** Opening Records provided block **

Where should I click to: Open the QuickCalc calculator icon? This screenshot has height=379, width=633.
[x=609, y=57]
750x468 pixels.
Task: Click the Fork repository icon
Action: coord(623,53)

** Closing Records provided block **

| What the exercise asks |
Would you please write out the entire listing exactly?

| Answer to the problem |
Where should I click to: Open the QuickCalc calculator icon? This screenshot has height=379, width=633.
[x=609, y=57]
750x468 pixels.
Task: Click the Fork repository icon
Action: coord(623,53)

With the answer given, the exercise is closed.